Blue Note #2
Pendant l’entre-deux-guerres aux Etats-Unis, à trente jours de la fin de la Prohibition, R.J., anonyme guitariste de blues, décide de quitter le Sud et ses confins où plus personne ne l’écoute, pour gagner Big Apple et ses promesses dorées, histoire de partager sa musique avec un vrai public. Lieu de perdition ou machine à rêves, New-York est aux mains de la mafia, recyclant alcool et fêtes tout en contrôlant ceux qui permettent de faire fonctionner la ville : policiers, journalistes, artistes, monnaie d’échange…

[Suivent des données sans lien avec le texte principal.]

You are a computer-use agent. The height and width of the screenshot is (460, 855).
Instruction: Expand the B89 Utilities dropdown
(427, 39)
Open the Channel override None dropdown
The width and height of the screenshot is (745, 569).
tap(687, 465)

Après un premier volet décrivant l’itinéraire du boxeur Jack Doyle (qu’on retrouve en fin d’album !), le second tome se concentre sur R.J., bluesman en quête de gloire et de public mais empêtré dans un miroir aux alouettes. On rêve et on tombe avec lui, dans cette ville à la fois poisseuse et fascinante, où le crime côtoie le succès, le talent des uns l’ambition des autres. Et au temps de la Prohibition, tout est fragile, éphémère, comme une note éthérée jaillissant par magie d’une inspiration divine, et dilué dans la violence des rapports sociaux….On s’y croirait littéralement. Le scénariste Mathieu Mariolle, sur le même canevas narratif classique, retrace espoirs et cauchemars de son personnage, bien aidé par des dialogues dans le ton et jamais pompeux, peut-être sages ou trop justes, mais au service de personnages plus vrais que nature dont le destin échappe jusqu’à l’épilogue. Mais une nouvelle fois, on reste pantois devant le travail graphique de Mickaël Bourgoin, qui a la force de l’évidence et dont le talent éclate à chaque page, sculptant un décor ombrageux aux teintes sépias, chargé de détresse et d’une puissance rare. Equilibrée dans ses contrastes, cette esthétique de film noir subjugue notamment dans des doubles-pages grandioses. Ni dans l’excès ni dans la caricature mais dans le doux spectacle d’une mélopée envoûtante. Bref, chapeau bis !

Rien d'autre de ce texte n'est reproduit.